[[ EXCERPTED RECORDS open ]]

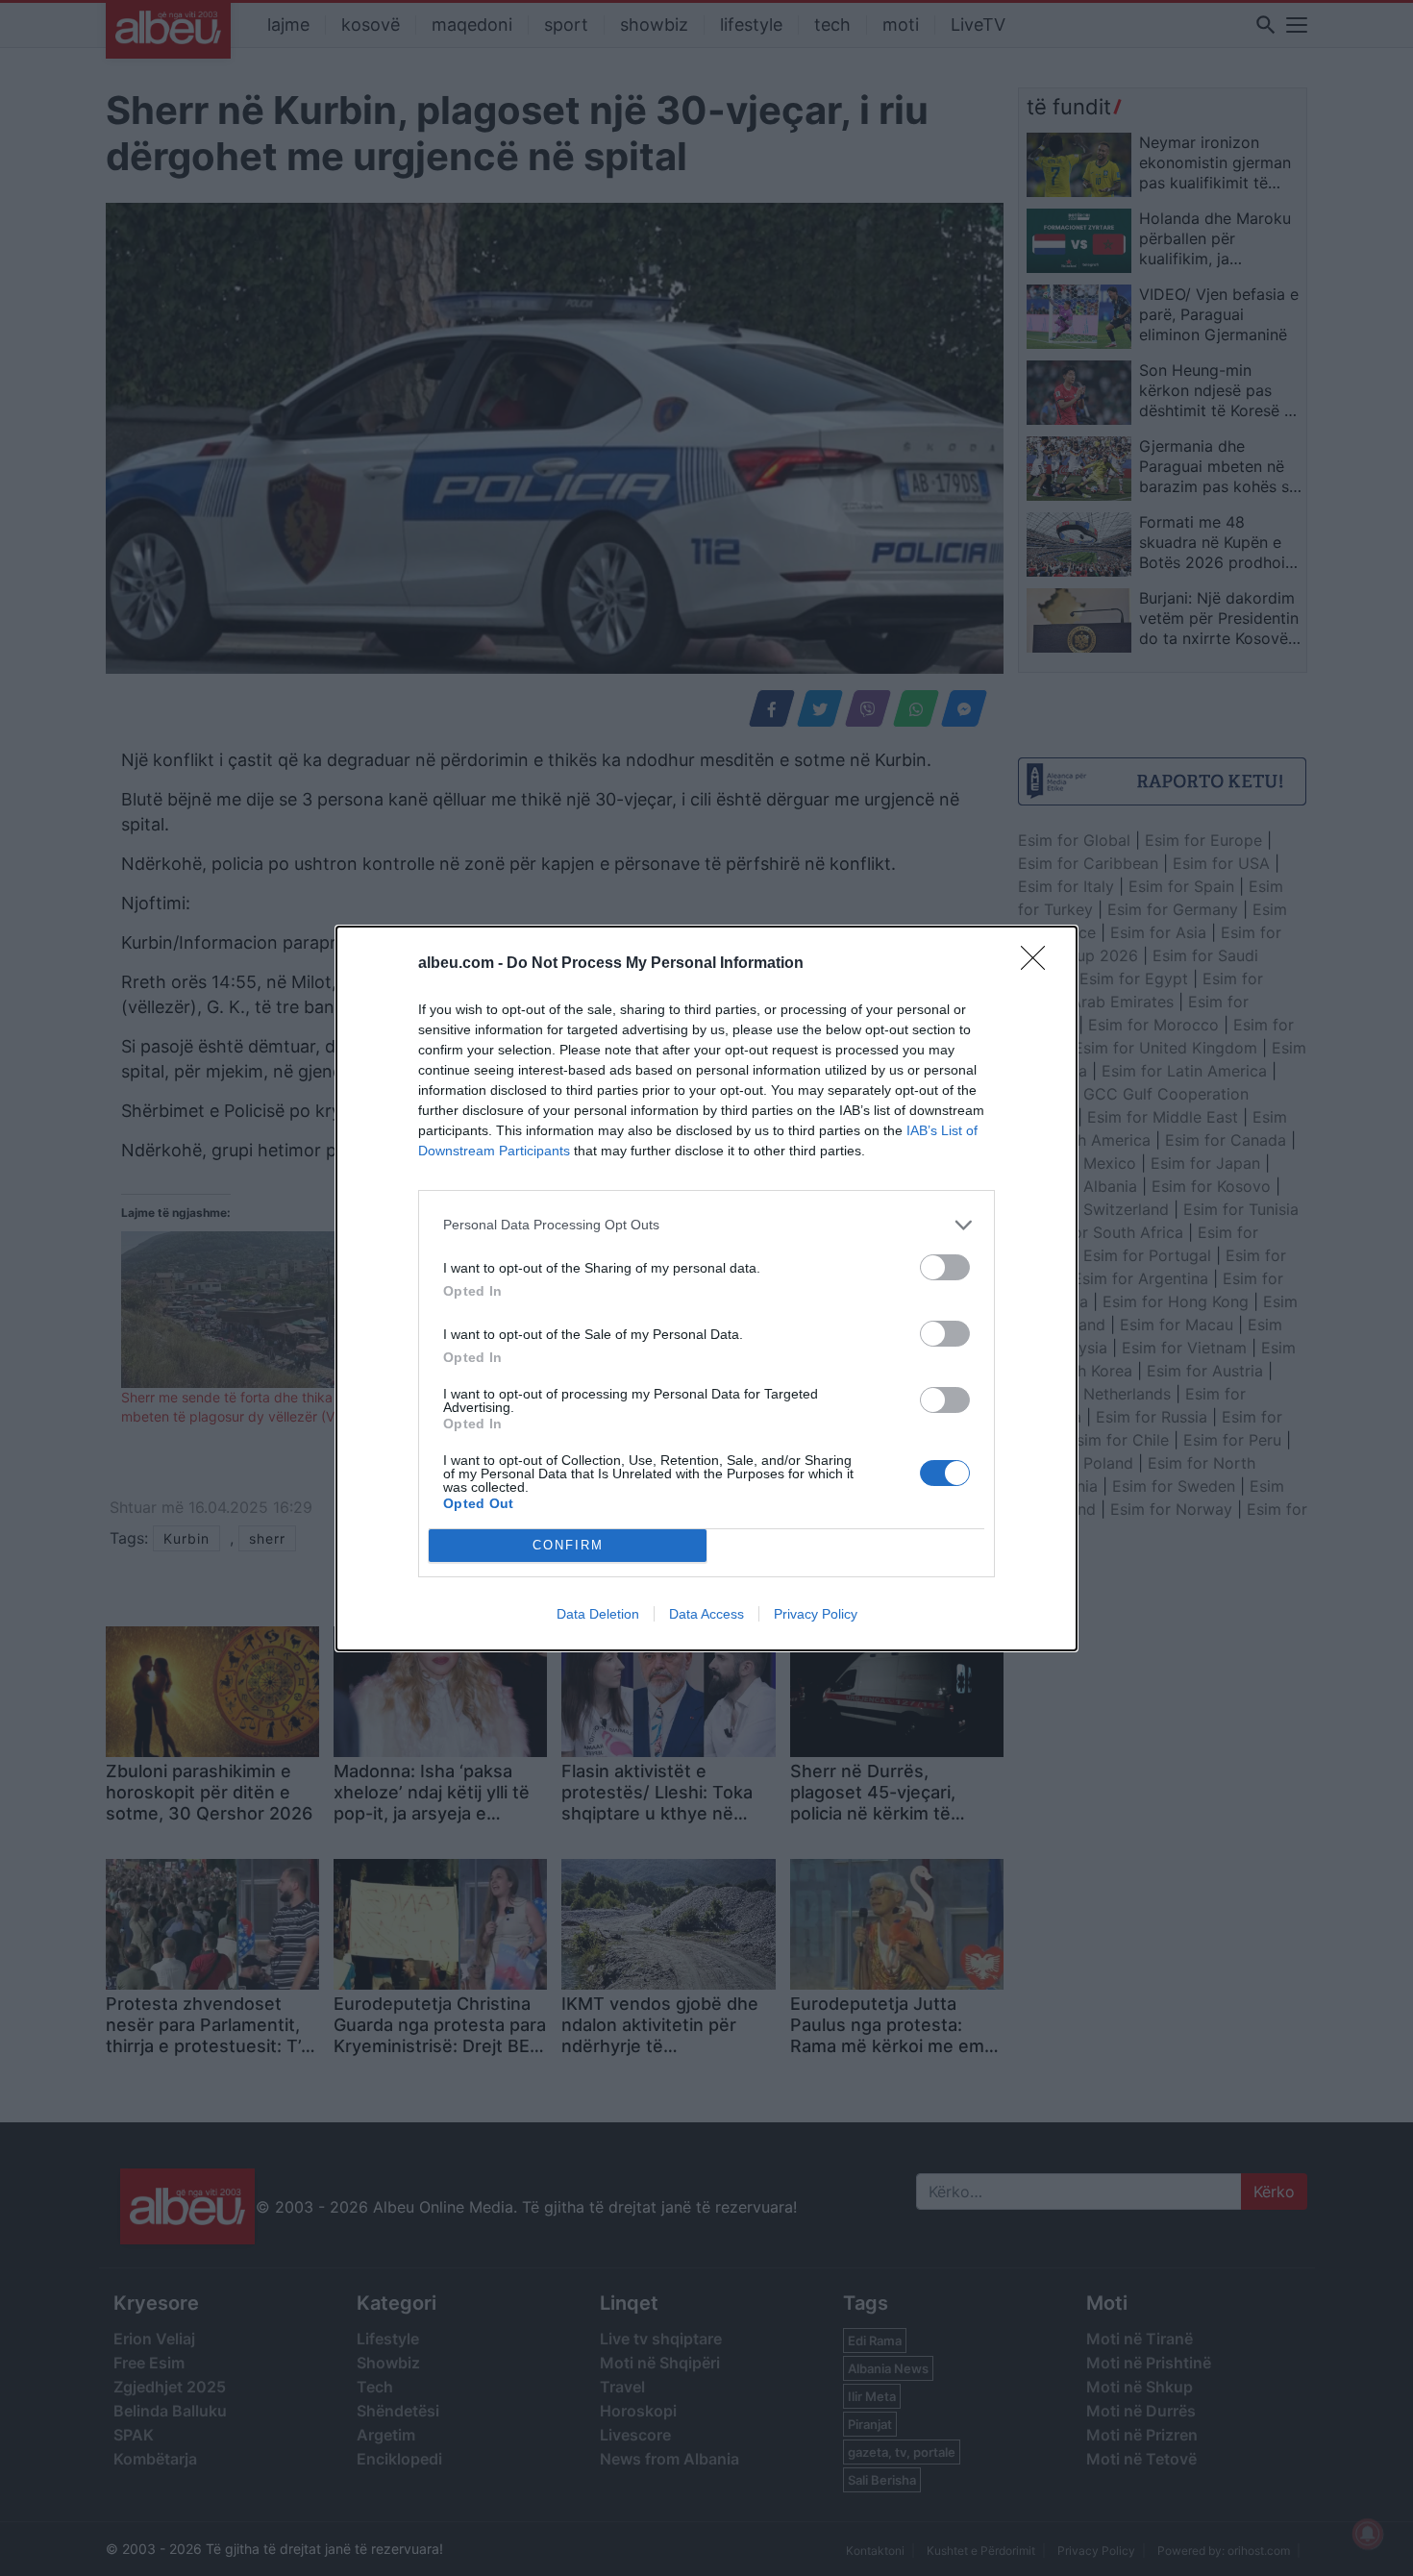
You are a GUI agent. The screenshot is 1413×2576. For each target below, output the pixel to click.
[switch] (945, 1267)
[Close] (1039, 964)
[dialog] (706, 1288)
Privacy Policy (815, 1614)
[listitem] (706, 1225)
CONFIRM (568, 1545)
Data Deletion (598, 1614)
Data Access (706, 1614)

[[ EXCERPTED RECORDS closed ]]
[[ EXCERPTED RECORDS open ]]

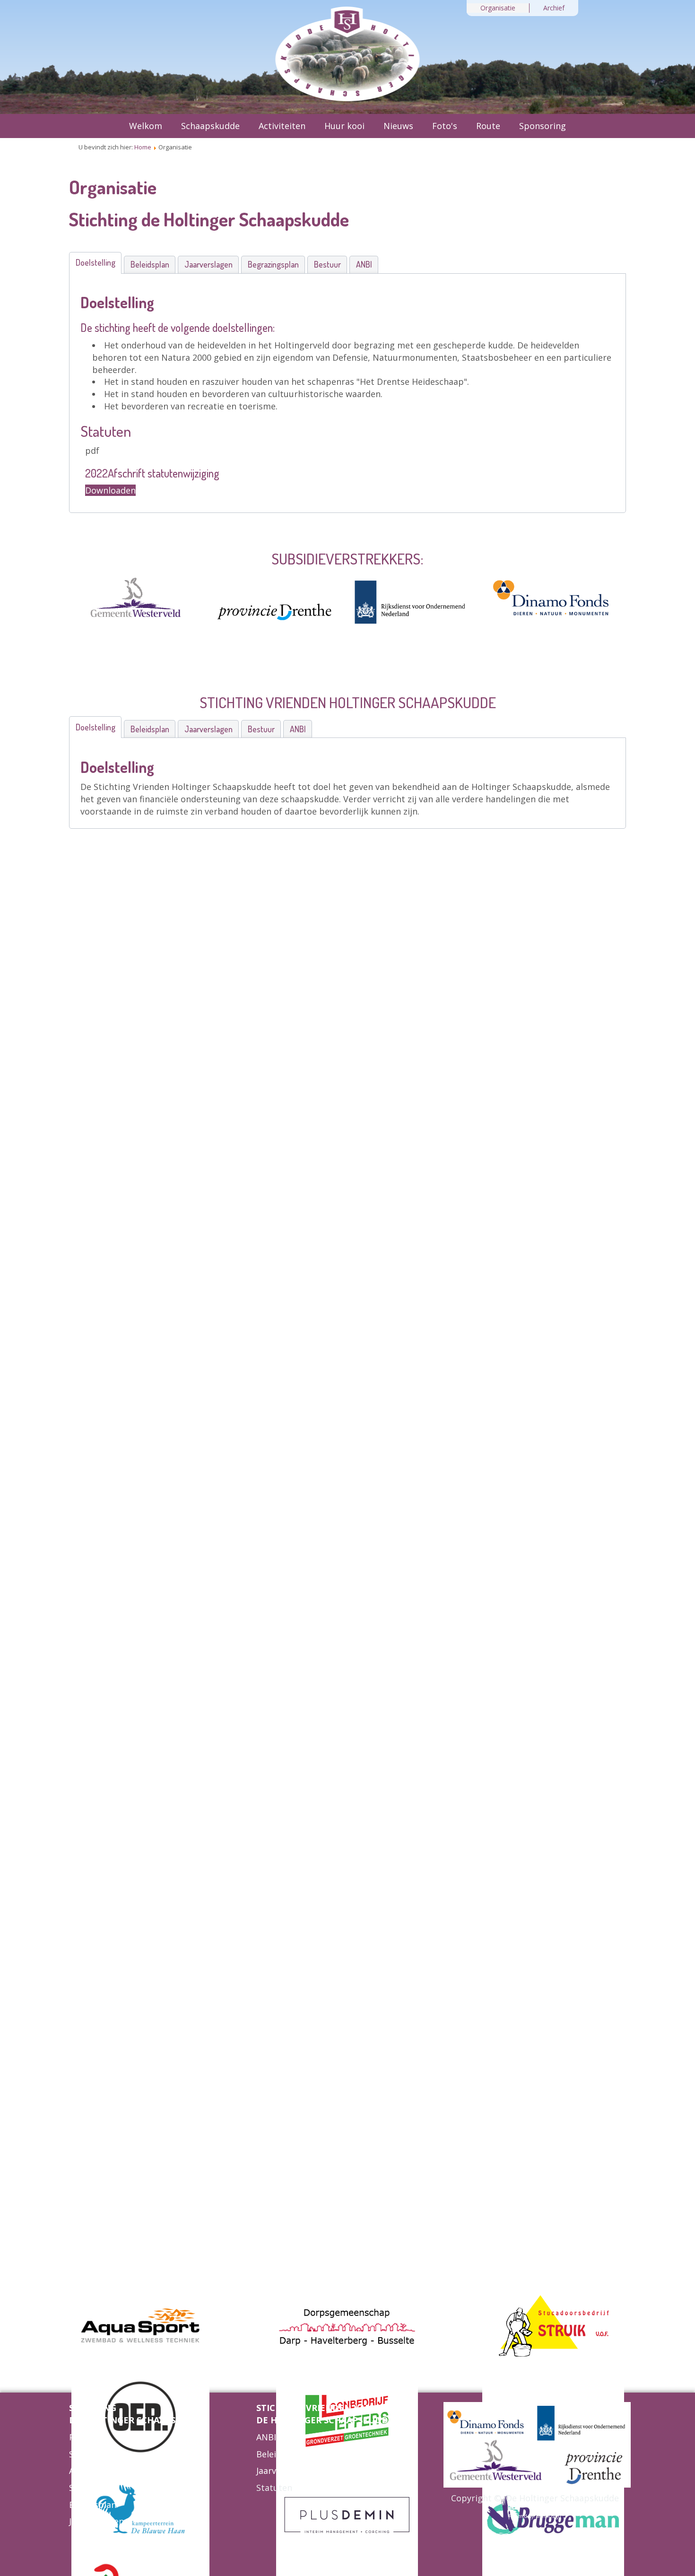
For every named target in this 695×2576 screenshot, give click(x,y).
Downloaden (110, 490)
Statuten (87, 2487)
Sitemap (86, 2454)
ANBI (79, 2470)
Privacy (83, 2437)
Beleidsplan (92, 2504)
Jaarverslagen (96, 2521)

[[ EXCERPTED RECORDS closed ]]

WORK TASK: There is a run of lines above from the one with "[Close] (1039, 964)" to the one with "Data Access (706, 1614)"; print exactly that run, both ends included, and nothing else.

RESULT OF THIS TASK:
[Close] (1039, 964)
[dialog] (706, 1288)
Privacy Policy (815, 1614)
[listitem] (706, 1225)
CONFIRM (568, 1545)
Data Deletion (598, 1614)
Data Access (706, 1614)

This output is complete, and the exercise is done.